TRY IT:
Each entry shown below is to be reproduced exactly.

EXERCISE MATERIAL:

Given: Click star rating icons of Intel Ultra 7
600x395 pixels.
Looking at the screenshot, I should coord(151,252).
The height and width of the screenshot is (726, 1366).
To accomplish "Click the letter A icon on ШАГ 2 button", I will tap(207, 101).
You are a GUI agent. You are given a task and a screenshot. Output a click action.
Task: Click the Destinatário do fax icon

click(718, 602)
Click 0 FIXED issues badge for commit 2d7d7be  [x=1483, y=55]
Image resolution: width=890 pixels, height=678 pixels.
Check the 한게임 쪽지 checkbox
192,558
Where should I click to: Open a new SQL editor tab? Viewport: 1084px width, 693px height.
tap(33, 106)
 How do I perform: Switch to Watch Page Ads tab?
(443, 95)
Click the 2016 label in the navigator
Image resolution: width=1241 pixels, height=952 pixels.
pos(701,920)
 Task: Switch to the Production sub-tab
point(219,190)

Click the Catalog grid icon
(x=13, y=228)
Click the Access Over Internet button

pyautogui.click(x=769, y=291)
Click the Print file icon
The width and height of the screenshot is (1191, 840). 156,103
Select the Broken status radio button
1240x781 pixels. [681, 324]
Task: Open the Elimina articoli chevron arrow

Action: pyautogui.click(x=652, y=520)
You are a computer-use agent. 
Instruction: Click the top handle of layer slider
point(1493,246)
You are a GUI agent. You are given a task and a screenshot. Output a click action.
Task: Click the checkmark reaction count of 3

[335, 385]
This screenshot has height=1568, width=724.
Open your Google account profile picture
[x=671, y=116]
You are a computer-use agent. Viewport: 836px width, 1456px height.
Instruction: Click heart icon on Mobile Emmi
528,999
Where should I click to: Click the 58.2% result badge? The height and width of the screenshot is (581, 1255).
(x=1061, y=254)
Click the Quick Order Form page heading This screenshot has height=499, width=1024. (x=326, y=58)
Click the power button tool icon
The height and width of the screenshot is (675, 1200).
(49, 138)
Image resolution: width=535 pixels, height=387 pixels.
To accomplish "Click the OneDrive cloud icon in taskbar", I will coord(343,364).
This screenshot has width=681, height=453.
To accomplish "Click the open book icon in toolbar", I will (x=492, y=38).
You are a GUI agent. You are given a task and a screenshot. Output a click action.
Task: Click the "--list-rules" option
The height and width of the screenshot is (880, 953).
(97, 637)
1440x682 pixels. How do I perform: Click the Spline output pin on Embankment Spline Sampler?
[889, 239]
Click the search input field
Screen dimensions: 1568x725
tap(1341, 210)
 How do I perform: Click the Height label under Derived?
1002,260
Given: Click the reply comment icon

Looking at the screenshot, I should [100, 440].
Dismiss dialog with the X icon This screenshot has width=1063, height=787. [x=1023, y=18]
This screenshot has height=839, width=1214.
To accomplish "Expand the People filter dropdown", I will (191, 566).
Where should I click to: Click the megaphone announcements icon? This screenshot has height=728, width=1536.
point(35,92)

RESPONSE FOR THIS EXERCISE:
Given: Click star rating icons of Intel Ultra 7
600x395 pixels.
Looking at the screenshot, I should coord(151,252).
The height and width of the screenshot is (726, 1366).
To accomplish "Click the letter A icon on ШАГ 2 button", I will tap(207, 101).
You are a GUI agent. You are given a task and a screenshot. Output a click action.
Task: Click the Destinatário do fax icon

click(718, 602)
Click 0 FIXED issues badge for commit 2d7d7be  [x=1483, y=55]
Image resolution: width=890 pixels, height=678 pixels.
Check the 한게임 쪽지 checkbox
192,558
Where should I click to: Open a new SQL editor tab? Viewport: 1084px width, 693px height.
tap(33, 106)
 How do I perform: Switch to Watch Page Ads tab?
(443, 95)
Click the 2016 label in the navigator
Image resolution: width=1241 pixels, height=952 pixels.
pos(701,920)
 Task: Switch to the Production sub-tab
point(219,190)

Click the Catalog grid icon
(x=13, y=228)
Click the Access Over Internet button

pyautogui.click(x=769, y=291)
Click the Print file icon
The width and height of the screenshot is (1191, 840). 156,103
Select the Broken status radio button
1240x781 pixels. [681, 324]
Task: Open the Elimina articoli chevron arrow

Action: pyautogui.click(x=652, y=520)
You are a computer-use agent. 
Instruction: Click the top handle of layer slider
point(1493,246)
You are a GUI agent. You are given a task and a screenshot. Output a click action.
Task: Click the checkmark reaction count of 3

[335, 385]
This screenshot has height=1568, width=724.
Open your Google account profile picture
[x=671, y=116]
You are a computer-use agent. Viewport: 836px width, 1456px height.
Instruction: Click heart icon on Mobile Emmi
528,999
Where should I click to: Click the 58.2% result badge? The height and width of the screenshot is (581, 1255).
(x=1061, y=254)
Click the Quick Order Form page heading This screenshot has height=499, width=1024. (x=326, y=58)
Click the power button tool icon
The height and width of the screenshot is (675, 1200).
(49, 138)
Image resolution: width=535 pixels, height=387 pixels.
To accomplish "Click the OneDrive cloud icon in taskbar", I will coord(343,364).
This screenshot has width=681, height=453.
To accomplish "Click the open book icon in toolbar", I will (x=492, y=38).
You are a GUI agent. You are given a task and a screenshot. Output a click action.
Task: Click the "--list-rules" option
The height and width of the screenshot is (880, 953).
(97, 637)
1440x682 pixels. How do I perform: Click the Spline output pin on Embankment Spline Sampler?
[889, 239]
Click the search input field
Screen dimensions: 1568x725
tap(1341, 210)
 How do I perform: Click the Height label under Derived?
1002,260
Given: Click the reply comment icon

Looking at the screenshot, I should [100, 440].
Dismiss dialog with the X icon This screenshot has width=1063, height=787. [x=1023, y=18]
This screenshot has height=839, width=1214.
To accomplish "Expand the People filter dropdown", I will (191, 566).
Where should I click to: Click the megaphone announcements icon? This screenshot has height=728, width=1536.
point(35,92)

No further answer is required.